Every record is to be printed exactly as written, and any picture in it is skipped.

AVAILABLE DATA >>
———

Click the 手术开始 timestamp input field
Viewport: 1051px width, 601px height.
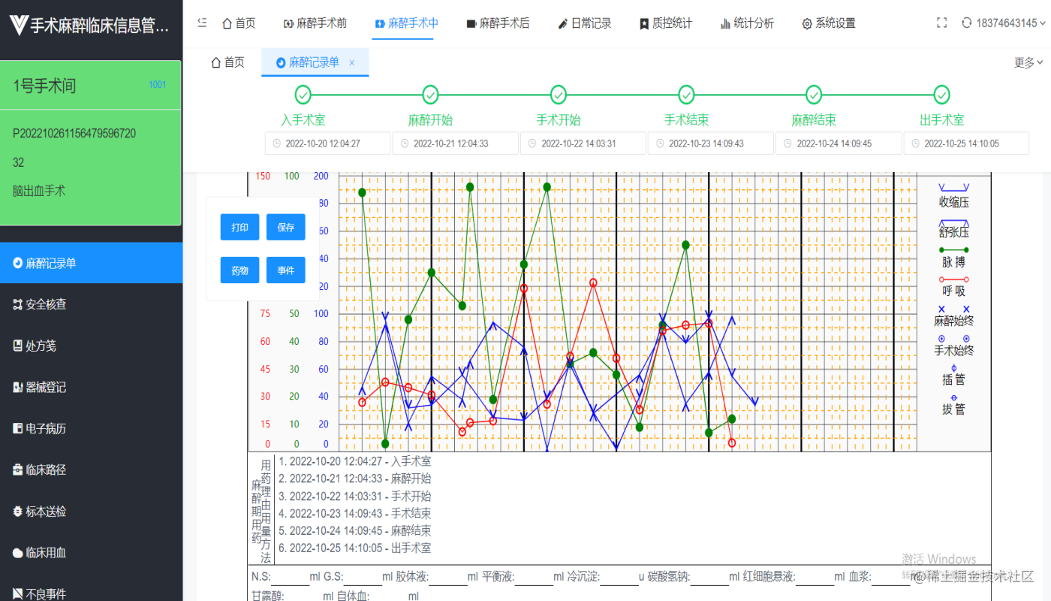click(x=583, y=143)
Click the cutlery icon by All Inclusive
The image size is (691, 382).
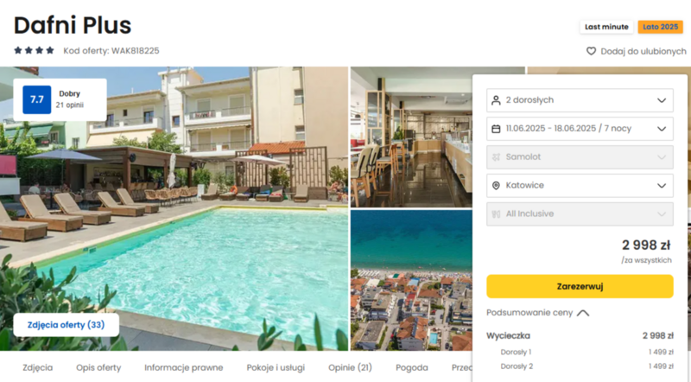[496, 214]
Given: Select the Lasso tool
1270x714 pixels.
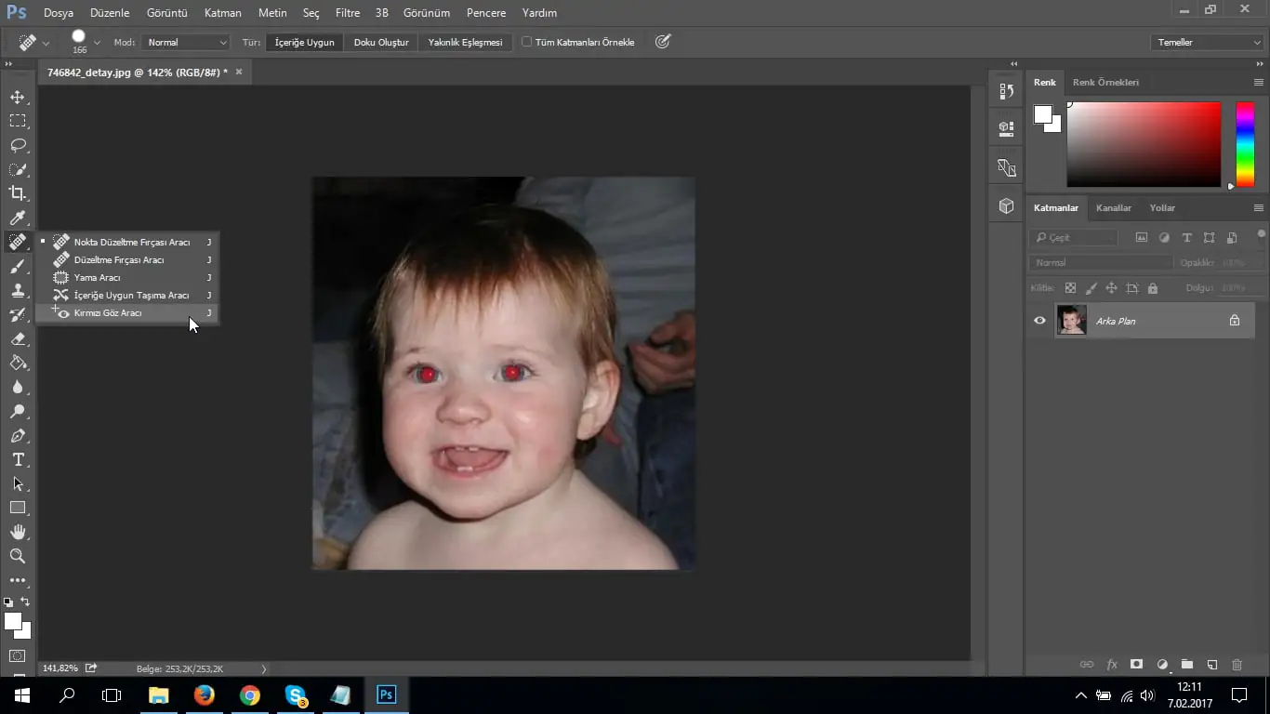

———

RESULT FOR THIS TASK >>
Click the 手术开始 timestamp input field
Viewport: 1051px width, 601px height.
click(x=583, y=143)
Click the cutlery icon by All Inclusive
The image size is (691, 382).
[496, 214]
Given: Select the Lasso tool
1270x714 pixels.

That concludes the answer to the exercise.